Lorna Simpson a Punta della Dogana: il collage tra identità e memoria
A Punta della Dogana, la fotografa e pittrice afroamericana Lorna Simpson offre una riflessione sui limiti e le potenzialità del collage. Nata a Brooklyn nel 1960, Simpson mescola diversi linguaggi, dalla fotografia sperimentale a opere pittoriche e scultoree. Il collage diventa una tecnica fluida, che non si limita alle immagini ma si estende a materiali come acrilico, bronzo, vetro e carta stampata.
Il cuore della mostra sono le opere più datate, drammatiche immagini in bianco e nero che raccontano rivolta e repressione, come Then&Now e Three Figures . L’artista mette al centro la frammentazione e la ricostruzione dell’identità, esplorando temi di memoria e corpo nero con forza. Pur con qualche opera pittorica meno incisiva, il percorso resta potente, un filo che unisce diverse forme espressive per raccontare storie individuali e collettive.

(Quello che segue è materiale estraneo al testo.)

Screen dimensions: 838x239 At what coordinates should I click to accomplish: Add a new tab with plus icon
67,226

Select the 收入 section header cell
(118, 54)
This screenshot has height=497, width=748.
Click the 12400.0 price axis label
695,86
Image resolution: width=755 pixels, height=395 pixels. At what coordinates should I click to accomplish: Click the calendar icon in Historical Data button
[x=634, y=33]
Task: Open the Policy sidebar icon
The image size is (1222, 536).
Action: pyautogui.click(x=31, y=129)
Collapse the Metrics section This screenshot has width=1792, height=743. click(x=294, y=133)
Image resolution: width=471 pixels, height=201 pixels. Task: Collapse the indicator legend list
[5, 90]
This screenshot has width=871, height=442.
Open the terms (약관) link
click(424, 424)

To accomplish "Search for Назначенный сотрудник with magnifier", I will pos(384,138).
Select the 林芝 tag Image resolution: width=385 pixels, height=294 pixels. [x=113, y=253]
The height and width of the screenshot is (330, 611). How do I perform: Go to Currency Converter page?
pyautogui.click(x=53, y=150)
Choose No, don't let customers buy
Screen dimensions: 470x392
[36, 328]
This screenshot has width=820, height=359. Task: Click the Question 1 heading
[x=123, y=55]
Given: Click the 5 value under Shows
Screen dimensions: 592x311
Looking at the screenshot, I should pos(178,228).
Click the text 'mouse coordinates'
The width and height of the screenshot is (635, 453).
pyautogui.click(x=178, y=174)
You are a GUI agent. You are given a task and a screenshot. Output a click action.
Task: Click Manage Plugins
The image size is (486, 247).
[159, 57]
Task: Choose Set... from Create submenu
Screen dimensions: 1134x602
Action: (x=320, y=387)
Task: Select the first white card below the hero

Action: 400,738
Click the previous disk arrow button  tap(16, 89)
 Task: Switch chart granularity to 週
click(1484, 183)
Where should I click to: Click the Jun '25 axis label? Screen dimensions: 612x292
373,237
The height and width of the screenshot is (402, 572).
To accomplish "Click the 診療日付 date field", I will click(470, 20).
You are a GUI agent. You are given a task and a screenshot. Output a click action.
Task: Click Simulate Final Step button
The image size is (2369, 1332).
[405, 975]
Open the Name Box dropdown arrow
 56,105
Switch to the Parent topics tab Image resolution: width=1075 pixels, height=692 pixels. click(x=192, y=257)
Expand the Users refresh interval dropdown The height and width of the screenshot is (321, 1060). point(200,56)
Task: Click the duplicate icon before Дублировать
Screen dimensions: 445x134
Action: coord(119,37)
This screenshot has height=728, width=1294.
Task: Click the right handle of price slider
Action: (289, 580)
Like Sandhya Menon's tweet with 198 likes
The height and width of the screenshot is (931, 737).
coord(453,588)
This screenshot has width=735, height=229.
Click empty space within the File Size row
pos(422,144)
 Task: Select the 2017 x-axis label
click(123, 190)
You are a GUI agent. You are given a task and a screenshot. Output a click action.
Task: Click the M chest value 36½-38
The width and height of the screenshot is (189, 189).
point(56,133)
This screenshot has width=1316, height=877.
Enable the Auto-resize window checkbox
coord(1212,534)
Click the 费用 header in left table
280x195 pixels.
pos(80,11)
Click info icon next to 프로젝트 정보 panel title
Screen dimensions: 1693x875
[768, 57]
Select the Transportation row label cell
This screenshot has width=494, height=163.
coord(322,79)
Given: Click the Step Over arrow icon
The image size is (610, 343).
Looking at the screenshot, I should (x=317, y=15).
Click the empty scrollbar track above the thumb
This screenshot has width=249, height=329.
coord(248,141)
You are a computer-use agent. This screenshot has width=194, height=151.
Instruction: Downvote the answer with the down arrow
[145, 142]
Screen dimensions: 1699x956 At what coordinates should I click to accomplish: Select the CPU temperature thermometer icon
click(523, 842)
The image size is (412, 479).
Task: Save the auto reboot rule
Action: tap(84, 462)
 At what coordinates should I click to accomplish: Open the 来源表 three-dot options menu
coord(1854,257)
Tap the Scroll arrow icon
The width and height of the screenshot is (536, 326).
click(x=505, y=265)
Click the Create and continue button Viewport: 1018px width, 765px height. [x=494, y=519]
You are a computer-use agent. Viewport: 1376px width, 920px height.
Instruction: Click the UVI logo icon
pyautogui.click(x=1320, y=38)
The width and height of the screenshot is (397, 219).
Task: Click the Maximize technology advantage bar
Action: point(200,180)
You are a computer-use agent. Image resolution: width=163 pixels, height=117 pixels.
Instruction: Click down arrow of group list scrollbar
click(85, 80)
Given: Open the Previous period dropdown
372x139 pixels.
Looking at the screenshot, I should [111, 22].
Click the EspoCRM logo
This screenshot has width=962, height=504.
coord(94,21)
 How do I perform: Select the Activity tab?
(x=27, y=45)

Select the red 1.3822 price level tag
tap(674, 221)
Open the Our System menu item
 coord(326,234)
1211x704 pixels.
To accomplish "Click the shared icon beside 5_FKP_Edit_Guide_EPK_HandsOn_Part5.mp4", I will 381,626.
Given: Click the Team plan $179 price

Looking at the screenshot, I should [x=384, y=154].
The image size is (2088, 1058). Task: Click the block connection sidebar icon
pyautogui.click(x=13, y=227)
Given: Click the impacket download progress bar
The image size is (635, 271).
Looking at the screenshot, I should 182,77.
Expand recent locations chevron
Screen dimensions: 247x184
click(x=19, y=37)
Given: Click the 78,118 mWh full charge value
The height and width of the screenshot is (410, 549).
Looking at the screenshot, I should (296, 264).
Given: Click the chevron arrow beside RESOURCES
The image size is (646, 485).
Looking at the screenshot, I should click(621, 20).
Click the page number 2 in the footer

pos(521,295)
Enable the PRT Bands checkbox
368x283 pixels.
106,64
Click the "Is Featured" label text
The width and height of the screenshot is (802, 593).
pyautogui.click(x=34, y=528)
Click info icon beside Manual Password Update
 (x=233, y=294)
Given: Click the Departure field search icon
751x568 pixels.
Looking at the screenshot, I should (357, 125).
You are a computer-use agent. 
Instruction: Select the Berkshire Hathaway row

Paulo Nazareth a Punta della Dogana: camminate, riti e denuncia sociale
Al secondo piano di Punta della Dogana si trova la mostra più intensa della rassegna. Paulo Nazareth, nato in Brasile nel 1977, porta un’arte in cammino, che nasce dall’attraversamento fisico e critico dei luoghi. Ha deciso di non mettere piede in Europa finché non avesse percorso tutta l’Africa seguendo le vie pre-coloniali. La sua presenza fisica manca, ma la sua voce riempie gli spazi.
Algebra ricuce le ferite lasciate dal colonialismo e dal razzismo. La mostra è attraversata da una scia di sale grosso che traccia la forma di un tumbeiro, la nave usata nella tratta degli schiavi. Questo elemento rituale evoca la mercificazione e il capitalismo, un ponte tra passato e presente. Nazareth imprigiona oggetti carichi di immaginario schiavista in blocchi di resina e si autoritrae con cartelli “in vendita” accanto a oggetti esotici, denunciando come l’identità venga mercificata anche nell’arte contemporanea.
Un mosaico di voci per raccontare il presente
La Pinault Collection a Venezia 2026 si presenta con un impegno chiaro: raccontare il mondo attraverso artisti che parlano di lotte, memoria e speranza. Le mostre, divise tra due sedi, mostrano una scelta attenta di linguaggi e temi, attraversando pittura, video, fotografia e installazioni.
Da Nairobi a New Delhi, da Brooklyn a Governador Valadares, le opere parlano di viaggi, memoria, ribellione e poesia. C’è spazio per il collettivo e per l’intimo, mentre il peso della storia si trasforma in energia visiva. Venezia diventa così un palcoscenico dove si accende un confronto necessario, un luogo dove guardare dentro l’umano e la società.